В окне магазина на Бродвее я видел небольшую Библию в деревянном переплете с выгравированной на обложке Стеной Плача
[136]
и купил ее для Мириам. Владелец лавки дал в придачу маленькую мезузу
[137]
в бронзовом футляре и ханукальный дрейдл
[138]
. Я принес все это Мириам. К моему изумлению, она достала откуда-то пару серебряных подсвечников, которые, по ее словам, мать подарила ей, когда она вышла замуж за Стенли.
— Что ты собираешься делать? — удивленно спросил я.
И Мириам ответила:
— Будь так добр, открой в Библии главу, которую ты называешь Тойкхекхе.
[139]
— Откуда ты знаешь о Тойкхекхе? Что ты собираешься делать?
— Я знаю об этом из твоего рассказа.
— Что ты задумала? Я не помню такого рассказа.
— Открывай. Я помню.
Я открыл Библию на нужной главе, а Мириам зажгла свечи.
— Что это за выходка?
— Успокойся и подожди.
Мириам накрыла волосы белым платком.
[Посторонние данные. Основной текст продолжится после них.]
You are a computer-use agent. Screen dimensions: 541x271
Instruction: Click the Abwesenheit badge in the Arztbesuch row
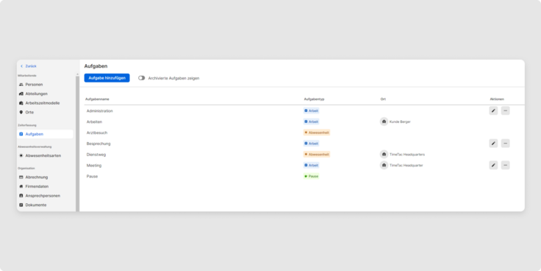click(x=317, y=133)
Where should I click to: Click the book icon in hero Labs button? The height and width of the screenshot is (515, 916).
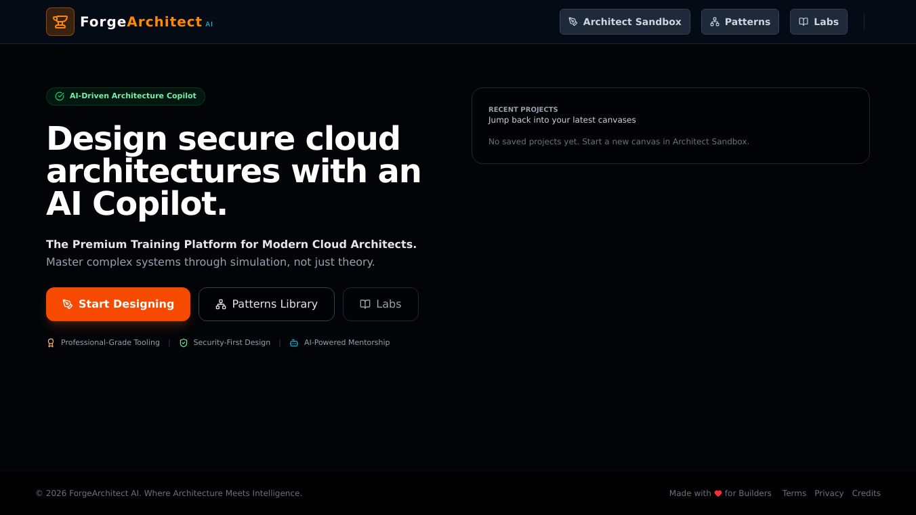point(365,304)
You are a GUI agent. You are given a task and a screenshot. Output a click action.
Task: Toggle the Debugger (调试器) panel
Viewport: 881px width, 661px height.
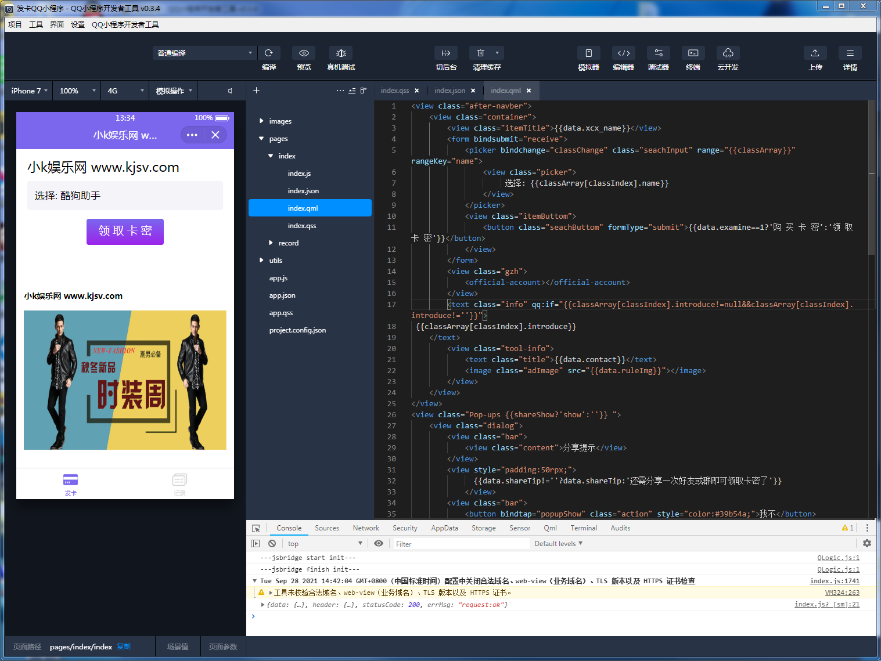click(658, 53)
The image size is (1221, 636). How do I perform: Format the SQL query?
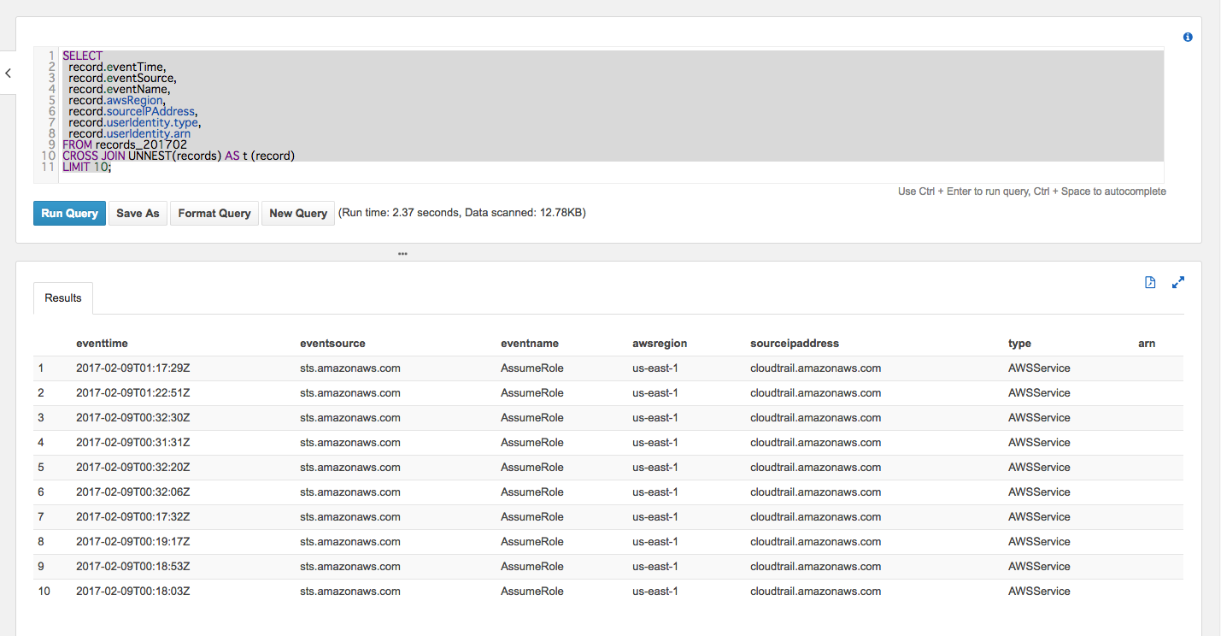214,213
Она достала из-под блузки кусок бумаги и начала читать:
— Клянусь Богом и душами тех, кто дорог мне; мертвых, погибших от руки Гитлера (пусть его имя изгладится из памяти), что в моей жизни не будет других мужчин, кроме Макса и тебя. Если я нарушу эту священную клятву, пусть все проклятия Тойкхекхе падут на мою голову. Аминь.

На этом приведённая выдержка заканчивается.